Question

Bob makes his first $1,500 deposit into an IRA earning 6.8% compounded annually on his 24th birthday and his last $1,500 deposit on his 43rd birthday (20 equal deposits in all). With no additional deposits, the money in the IRA continues to earn 6.8% interest compounded annually until Bob retires on his 65th birthday. How much is in the IRA when Bob retires?

a) $50,000
b) $100,000
c) $150,000
d) $200,000

Answer 1

The amount in Bob's IRA when he retires is approximately $115,294.

Step-by-step explanation:

To calculate the amount in Bob's IRA when he retires, we need to calculate the future value of each deposit and then sum them up.

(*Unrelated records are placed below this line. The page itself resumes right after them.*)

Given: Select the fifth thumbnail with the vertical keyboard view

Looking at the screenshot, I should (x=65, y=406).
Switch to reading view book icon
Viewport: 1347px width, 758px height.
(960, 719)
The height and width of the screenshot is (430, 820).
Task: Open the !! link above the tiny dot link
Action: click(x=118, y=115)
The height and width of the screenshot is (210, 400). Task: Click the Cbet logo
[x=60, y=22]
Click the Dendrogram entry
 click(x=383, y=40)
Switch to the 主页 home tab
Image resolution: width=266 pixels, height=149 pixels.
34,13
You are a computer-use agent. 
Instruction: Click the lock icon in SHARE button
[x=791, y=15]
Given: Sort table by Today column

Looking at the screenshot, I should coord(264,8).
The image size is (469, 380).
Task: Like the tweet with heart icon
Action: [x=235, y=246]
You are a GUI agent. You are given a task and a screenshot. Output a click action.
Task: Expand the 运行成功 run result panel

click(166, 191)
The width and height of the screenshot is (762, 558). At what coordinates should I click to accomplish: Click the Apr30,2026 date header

Since Bob makes 20 equal deposits, we can use the formula for the future value of an annuity:

FV = P * ((1 + r)^n - 1) / r

Where FV is the future value, P is the deposit, r is the interest rate, and n is the number of deposits. Plugging in the given values, we have:

FV = $1,500 * ((1 + 0.068)^20 - 1) / 0.068

FV ≈ $1,500 * (6.216 - 1) / 0.068

FV ≈ $1,500 * 5.216 / 0.068

FV ≈ $115,294

So the amount in Bob's IRA when he retires is approximately $115,294.